### Collection entries
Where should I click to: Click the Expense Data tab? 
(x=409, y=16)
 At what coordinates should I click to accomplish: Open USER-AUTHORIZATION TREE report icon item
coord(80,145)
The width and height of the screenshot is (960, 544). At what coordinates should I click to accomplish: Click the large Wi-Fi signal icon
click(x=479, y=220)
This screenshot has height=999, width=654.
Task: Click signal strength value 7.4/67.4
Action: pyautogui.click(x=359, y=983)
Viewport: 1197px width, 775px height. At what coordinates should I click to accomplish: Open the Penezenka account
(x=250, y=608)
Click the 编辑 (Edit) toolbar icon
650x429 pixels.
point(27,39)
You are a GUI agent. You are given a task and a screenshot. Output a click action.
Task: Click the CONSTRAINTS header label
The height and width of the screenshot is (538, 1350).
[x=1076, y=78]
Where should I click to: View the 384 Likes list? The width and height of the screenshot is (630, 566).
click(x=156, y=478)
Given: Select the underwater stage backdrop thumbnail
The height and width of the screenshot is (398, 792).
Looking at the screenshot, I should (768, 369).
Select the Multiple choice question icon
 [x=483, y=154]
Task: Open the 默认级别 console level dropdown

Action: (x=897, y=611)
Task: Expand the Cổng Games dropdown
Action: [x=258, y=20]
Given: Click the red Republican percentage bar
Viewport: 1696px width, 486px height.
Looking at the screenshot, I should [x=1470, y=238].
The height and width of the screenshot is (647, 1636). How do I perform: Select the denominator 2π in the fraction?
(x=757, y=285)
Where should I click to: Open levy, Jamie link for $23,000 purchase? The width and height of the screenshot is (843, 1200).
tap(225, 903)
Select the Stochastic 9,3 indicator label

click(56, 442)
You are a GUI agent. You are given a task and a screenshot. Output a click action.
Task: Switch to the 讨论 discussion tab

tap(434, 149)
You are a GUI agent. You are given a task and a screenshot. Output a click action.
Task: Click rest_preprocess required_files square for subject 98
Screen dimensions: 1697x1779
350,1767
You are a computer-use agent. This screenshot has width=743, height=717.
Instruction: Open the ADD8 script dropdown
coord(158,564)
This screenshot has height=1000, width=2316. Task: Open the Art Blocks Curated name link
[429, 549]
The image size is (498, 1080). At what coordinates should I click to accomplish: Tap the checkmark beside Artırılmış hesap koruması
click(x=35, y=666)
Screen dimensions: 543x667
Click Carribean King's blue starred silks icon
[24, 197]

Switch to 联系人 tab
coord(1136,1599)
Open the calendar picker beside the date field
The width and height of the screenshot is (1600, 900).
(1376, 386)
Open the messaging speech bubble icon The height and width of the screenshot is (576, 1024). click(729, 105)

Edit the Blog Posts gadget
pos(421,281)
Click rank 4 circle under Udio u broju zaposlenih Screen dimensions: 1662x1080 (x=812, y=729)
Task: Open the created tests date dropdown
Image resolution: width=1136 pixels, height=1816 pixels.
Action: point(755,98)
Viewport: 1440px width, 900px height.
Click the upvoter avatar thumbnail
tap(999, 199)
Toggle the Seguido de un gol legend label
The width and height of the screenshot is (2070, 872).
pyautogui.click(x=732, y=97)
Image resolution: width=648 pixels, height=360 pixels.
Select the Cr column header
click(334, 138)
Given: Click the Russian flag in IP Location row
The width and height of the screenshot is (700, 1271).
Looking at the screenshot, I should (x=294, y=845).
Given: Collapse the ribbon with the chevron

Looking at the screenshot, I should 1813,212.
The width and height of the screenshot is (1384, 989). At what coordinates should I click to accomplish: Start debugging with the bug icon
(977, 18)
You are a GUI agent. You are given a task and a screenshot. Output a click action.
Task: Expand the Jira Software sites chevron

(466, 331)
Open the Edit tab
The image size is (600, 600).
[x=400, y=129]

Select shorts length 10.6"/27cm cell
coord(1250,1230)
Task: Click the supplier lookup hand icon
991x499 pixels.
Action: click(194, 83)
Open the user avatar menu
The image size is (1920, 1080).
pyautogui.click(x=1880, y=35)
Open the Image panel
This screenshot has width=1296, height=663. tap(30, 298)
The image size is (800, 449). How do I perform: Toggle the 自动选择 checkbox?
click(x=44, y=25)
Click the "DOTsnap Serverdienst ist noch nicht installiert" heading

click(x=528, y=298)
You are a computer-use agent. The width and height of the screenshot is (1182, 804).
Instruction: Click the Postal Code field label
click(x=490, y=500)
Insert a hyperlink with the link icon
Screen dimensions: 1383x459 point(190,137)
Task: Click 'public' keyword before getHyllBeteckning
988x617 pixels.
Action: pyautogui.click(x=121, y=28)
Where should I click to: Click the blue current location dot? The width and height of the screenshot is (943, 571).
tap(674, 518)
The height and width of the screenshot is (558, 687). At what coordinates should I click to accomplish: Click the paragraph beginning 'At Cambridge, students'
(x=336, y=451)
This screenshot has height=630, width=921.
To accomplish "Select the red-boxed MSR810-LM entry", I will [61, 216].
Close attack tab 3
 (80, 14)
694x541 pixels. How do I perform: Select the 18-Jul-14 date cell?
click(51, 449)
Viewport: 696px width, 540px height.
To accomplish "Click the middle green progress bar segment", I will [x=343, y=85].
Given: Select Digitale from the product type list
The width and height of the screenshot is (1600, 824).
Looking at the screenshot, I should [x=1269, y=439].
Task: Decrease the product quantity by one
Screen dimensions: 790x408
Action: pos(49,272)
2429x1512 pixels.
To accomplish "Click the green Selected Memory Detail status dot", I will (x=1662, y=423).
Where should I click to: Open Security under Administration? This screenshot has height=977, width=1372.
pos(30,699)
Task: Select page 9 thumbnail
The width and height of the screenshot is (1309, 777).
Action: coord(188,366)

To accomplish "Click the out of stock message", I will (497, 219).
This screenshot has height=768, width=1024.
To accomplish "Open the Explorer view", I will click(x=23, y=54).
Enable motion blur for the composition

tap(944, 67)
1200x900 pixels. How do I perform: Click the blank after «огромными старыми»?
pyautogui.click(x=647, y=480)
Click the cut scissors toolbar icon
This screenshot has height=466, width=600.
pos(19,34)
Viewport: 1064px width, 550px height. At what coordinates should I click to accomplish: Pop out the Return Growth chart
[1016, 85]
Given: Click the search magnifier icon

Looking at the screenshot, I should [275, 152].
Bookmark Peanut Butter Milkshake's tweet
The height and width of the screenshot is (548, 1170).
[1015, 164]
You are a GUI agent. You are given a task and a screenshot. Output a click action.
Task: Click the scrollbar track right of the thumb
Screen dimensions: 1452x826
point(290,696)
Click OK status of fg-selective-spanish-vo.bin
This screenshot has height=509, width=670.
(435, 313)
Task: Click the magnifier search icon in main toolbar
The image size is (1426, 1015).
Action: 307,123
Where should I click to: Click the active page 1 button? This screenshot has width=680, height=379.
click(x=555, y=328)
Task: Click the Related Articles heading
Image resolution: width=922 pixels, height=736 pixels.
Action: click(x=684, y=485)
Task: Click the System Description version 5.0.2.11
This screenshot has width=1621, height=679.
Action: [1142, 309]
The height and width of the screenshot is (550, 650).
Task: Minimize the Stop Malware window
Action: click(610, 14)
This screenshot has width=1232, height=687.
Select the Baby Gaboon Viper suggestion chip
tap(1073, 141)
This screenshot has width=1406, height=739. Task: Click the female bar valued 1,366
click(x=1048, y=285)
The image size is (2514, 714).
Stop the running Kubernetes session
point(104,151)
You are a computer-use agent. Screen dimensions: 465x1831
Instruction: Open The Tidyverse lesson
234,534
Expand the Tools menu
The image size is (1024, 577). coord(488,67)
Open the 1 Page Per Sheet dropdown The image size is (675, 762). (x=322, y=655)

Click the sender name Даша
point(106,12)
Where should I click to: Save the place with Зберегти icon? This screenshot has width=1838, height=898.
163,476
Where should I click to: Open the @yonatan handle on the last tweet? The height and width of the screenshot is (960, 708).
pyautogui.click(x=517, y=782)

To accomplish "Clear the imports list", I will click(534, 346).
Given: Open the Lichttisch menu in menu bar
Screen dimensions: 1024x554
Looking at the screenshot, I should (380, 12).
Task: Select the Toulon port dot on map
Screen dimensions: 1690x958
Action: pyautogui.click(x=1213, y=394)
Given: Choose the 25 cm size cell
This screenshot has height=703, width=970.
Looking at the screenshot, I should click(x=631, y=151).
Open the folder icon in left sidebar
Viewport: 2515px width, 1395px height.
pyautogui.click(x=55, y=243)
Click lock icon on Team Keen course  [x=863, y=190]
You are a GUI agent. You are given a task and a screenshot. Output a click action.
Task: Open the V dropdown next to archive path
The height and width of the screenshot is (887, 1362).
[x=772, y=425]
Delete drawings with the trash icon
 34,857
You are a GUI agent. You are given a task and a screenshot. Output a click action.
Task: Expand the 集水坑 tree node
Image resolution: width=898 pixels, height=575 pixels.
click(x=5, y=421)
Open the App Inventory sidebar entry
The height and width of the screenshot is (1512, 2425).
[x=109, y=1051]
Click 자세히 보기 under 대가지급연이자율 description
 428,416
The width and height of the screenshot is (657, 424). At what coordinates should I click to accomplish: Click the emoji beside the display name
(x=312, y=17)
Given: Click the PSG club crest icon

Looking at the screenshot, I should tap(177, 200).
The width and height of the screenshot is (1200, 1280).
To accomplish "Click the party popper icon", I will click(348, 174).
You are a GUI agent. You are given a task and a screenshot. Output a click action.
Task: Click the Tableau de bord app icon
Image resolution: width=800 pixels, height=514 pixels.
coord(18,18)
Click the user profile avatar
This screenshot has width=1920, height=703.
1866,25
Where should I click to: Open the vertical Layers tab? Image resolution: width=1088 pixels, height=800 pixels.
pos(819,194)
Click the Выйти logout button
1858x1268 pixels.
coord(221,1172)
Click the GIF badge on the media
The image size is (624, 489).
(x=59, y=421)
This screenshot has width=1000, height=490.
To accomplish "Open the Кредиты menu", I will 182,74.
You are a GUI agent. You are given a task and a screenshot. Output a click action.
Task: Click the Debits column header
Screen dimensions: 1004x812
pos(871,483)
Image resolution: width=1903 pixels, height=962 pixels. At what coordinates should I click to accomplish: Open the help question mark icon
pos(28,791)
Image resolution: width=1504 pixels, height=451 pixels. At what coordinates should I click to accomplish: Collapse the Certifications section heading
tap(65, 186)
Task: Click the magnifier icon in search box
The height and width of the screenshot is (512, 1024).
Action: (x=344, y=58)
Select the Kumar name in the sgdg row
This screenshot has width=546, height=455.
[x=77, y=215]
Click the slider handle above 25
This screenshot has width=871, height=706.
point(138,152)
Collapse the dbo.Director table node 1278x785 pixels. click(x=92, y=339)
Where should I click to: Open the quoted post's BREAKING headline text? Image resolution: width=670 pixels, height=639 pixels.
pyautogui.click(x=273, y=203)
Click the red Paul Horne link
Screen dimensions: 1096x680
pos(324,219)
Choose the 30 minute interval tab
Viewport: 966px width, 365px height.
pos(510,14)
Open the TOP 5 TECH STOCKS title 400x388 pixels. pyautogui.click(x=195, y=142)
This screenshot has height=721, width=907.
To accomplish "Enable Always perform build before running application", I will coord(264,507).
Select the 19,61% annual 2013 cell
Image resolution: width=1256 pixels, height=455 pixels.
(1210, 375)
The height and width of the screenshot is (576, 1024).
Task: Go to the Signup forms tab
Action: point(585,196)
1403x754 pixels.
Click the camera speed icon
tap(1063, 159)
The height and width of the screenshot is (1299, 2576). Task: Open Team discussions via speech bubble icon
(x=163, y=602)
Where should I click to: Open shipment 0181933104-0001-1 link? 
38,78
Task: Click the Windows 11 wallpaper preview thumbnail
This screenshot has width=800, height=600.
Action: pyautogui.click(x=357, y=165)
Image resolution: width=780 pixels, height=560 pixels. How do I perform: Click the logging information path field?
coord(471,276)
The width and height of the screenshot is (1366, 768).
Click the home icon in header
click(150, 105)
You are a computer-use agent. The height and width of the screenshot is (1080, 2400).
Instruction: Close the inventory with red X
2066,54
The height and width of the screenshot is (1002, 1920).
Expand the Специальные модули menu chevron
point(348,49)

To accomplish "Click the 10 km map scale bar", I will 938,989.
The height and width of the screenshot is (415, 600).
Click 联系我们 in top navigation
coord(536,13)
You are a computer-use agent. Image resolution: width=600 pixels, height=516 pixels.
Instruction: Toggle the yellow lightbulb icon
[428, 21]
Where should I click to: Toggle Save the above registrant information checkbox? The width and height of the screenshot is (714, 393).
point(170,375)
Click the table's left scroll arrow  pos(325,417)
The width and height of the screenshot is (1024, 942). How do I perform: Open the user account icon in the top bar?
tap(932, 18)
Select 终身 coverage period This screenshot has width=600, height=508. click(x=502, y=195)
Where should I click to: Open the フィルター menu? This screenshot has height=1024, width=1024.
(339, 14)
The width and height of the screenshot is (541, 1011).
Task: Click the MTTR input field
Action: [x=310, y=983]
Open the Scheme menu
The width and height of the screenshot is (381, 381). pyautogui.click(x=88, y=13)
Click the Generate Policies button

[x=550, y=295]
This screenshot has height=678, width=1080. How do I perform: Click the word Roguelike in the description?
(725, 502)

### Activity
Check each line above for the string "node", then copy the ones that have it.

### Reply to the exercise
Task: Expand the 集水坑 tree node
Collapse the dbo.Director table node 1278x785 pixels. click(x=92, y=339)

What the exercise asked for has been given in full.